I want to shout from the rooftops of the highest point, because I am so thankful and happy! We seem to have finally transitioned out of the 4-month sleep regression, and I can confidently say we are all sleeping better at night, especially Bellamy! My main message today is short and sweet … it gets better! I promise!
Bellamy is only 5 1/2 months old, but there have been plenty of times I thought I just couldn’t deal. Like any season, parenting comes in waves of struggle and stride, and you ride out the struggles until you hit another stride and coast until you hit another bump—it’s just the natural flow of adapting to the rhythm of life. At first, it didn’t matter how easy or wonderful the stride was, three days into the struggle my attitude would totally change. I dropped a bunch of, “This can’t continue like this,” and, “I can’t do this every night, seriously, I can’t!” I could see the desperation start to drown out any sense of hope in Matt’s facial expression as he stared back at me hoping I wouldn’t mentally combust.
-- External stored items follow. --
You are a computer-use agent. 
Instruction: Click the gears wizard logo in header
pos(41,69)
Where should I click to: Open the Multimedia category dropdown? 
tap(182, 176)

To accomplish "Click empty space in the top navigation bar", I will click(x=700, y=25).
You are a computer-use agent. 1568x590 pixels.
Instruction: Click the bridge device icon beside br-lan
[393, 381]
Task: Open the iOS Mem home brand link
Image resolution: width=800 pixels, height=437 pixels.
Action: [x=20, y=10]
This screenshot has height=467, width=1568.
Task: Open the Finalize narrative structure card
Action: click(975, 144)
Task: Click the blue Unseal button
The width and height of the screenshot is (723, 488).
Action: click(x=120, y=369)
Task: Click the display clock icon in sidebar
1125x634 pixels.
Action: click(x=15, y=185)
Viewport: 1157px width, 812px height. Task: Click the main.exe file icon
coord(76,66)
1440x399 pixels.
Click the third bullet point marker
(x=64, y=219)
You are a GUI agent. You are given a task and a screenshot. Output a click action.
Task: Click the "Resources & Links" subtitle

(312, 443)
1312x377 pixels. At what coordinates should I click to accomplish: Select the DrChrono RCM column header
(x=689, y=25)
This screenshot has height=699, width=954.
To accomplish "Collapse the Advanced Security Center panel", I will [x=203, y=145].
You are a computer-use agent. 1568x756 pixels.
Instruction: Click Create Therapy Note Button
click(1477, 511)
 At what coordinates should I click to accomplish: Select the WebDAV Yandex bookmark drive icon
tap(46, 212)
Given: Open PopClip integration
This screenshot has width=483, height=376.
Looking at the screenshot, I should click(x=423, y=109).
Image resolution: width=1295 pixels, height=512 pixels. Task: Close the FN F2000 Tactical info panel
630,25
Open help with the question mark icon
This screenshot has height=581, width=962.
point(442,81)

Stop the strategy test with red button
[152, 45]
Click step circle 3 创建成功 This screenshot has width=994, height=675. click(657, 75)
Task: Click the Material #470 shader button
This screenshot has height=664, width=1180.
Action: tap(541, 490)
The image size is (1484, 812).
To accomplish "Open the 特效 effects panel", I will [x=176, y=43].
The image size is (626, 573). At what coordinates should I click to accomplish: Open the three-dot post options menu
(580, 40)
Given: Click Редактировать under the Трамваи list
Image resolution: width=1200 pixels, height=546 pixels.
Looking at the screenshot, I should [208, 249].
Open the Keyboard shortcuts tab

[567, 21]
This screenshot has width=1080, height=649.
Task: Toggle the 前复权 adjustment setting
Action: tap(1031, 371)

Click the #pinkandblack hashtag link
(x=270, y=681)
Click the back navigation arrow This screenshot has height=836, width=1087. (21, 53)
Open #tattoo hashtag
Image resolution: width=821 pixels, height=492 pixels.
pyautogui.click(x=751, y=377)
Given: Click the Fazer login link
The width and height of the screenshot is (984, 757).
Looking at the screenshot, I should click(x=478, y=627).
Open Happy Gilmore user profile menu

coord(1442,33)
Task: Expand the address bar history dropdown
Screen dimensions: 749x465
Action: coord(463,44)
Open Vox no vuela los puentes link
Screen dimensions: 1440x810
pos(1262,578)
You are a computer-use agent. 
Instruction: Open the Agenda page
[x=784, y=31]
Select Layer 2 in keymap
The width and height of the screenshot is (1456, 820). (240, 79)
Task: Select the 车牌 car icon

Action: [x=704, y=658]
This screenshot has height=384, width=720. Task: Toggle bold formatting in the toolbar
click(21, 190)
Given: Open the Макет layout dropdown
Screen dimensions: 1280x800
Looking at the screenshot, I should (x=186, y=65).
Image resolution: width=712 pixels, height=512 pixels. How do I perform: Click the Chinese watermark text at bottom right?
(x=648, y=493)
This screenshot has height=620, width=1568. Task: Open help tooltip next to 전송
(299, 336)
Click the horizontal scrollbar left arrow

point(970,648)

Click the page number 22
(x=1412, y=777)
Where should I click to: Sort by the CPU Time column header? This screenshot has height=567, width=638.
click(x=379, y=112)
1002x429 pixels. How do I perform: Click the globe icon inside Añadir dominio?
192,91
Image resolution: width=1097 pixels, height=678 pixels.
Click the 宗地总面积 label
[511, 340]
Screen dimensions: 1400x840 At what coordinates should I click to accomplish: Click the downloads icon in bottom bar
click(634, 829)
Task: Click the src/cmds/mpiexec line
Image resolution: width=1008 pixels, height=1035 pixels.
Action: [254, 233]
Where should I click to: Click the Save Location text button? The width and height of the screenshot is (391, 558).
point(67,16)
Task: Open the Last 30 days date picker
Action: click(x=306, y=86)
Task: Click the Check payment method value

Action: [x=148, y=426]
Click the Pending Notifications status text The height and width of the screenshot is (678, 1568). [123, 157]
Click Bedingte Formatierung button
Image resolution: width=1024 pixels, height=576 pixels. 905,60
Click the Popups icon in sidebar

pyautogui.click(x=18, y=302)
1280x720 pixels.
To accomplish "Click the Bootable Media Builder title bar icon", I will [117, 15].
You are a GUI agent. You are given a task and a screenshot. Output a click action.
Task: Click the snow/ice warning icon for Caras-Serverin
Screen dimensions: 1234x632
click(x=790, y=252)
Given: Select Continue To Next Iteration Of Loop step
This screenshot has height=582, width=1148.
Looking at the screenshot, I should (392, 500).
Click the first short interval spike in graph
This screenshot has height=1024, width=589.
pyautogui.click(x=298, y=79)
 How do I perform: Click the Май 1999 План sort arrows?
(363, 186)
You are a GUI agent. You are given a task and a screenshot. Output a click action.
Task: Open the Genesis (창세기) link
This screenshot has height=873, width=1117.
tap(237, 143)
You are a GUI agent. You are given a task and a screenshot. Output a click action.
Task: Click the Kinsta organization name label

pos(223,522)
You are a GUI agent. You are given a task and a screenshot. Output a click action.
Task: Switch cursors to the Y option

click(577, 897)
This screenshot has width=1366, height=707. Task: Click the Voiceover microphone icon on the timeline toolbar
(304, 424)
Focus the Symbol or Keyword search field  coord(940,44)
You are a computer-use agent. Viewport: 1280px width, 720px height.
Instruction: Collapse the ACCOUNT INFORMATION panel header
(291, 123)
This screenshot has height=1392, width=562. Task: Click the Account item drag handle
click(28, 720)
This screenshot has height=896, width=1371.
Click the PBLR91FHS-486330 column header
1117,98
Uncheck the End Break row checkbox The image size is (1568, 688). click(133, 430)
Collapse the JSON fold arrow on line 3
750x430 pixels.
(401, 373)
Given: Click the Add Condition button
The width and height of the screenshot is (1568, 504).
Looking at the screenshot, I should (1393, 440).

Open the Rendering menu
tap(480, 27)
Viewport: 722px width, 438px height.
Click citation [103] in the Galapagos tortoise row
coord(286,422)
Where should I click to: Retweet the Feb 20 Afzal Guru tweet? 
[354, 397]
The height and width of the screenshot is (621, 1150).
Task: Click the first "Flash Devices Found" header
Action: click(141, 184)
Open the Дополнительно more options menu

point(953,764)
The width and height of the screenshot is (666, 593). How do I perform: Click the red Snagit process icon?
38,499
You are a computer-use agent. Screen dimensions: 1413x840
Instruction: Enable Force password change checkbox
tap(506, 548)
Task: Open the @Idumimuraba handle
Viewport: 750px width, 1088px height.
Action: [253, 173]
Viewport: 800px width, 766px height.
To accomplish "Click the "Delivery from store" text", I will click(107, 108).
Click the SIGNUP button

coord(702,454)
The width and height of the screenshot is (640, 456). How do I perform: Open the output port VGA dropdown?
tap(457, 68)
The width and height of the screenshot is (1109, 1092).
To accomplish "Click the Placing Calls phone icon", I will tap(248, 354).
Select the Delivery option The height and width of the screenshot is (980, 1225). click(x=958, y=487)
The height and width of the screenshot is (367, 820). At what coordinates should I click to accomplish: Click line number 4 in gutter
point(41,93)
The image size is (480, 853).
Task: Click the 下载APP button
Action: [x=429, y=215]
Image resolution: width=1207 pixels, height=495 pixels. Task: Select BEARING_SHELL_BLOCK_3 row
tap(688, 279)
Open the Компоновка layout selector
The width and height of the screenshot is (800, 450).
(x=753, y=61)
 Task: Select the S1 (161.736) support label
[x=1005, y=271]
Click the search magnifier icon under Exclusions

Sleep regression was a harder struggle because it came after a longer period of restful nights. It feels great when your baby sleeps. You feel a sense of accomplishment knowing they are snoozing because babies need their sleep, too! You want them to be healthy, happy babies, so great sleep is always a goal. When Bellamy started waking up again in the middle of the night, I started feeling really desperate and unnerved at her cries. I wasn’t used to them, as funny as that sounds, and nighttime started to give me immense anxiety.
I told Matt I hated sleeping and going to bed, that I would count the hours and minutes until morning again, so I wouldn’t have to exist in the hellhole we were experiencing. One night I woke up to her crying and thought it was later than it was. When I saw it was only 12:30 p.m. and remembered she had woken up two times prior, I just started to cry. Most people would be thrilled there are still many hours until the alarm goes off, but I couldn’t have been more upset at the fact. These are the moments of struggle, and I am glad I can now remember it doesn’t last forever. When it’s bad, it’s bad … but when it’s good, it’s too sweet to care about the bad.
The hard parts of adjusting to life with a newborn are, well, super hard! It’s just the way it is, but it doesn’t last forever. Whether your struggle right now is teething, nursing, feeling “blah” or the terrible reality of sleep regression, just know it DOES get better! Now that we have gone through a handful of temporary struggles, I can remember that it will pass. When we have our next baby, I will remember it doesn’t last forever, too. Bellamy is playing in her crib next to me, and I can’t believe it’s the same baby who was dealing with sleepless nights just a week or two ago. It reaffirms the truth that everything passes, and there truly is grace for everything. I am SO thankful, and I pray you all get through your struggles and into a season of stride as quickly as possible!
Oh, and in case anyone is wondering what we did to help with her sleep regression, we moved her to a crib and broke up with her pacifier all at once! It was an epic transition, but I wouldn’t change it now despite the handful of extremely difficult nights. We knew she was waking up unable to naturally fall into the next sleep cycle, and the first thing she would notice missing was her pacifier. This led to her waking up every fifteen minutes one night, and we decided we had to let her learn to soothe herself somewhat because we couldn’t continually give her the pacifier all throughout the night. We do not agree with the “cry it out” method, so we held her and made sure she knew we were there as she ultimately did cry and whimper until she fell asleep. This only happened a total of three nights, and now she is a pro at napping and sleeping on her own. Her happiness is my ultimate joy, and I am so glad she is getting all the sleep she needs. Thank you, God! Anyway, best of luck everyone! It will get better, promise.
Editor’s note: The American Academy of Pediatrics recommends keeping soft objects and loose bedding out of the crib.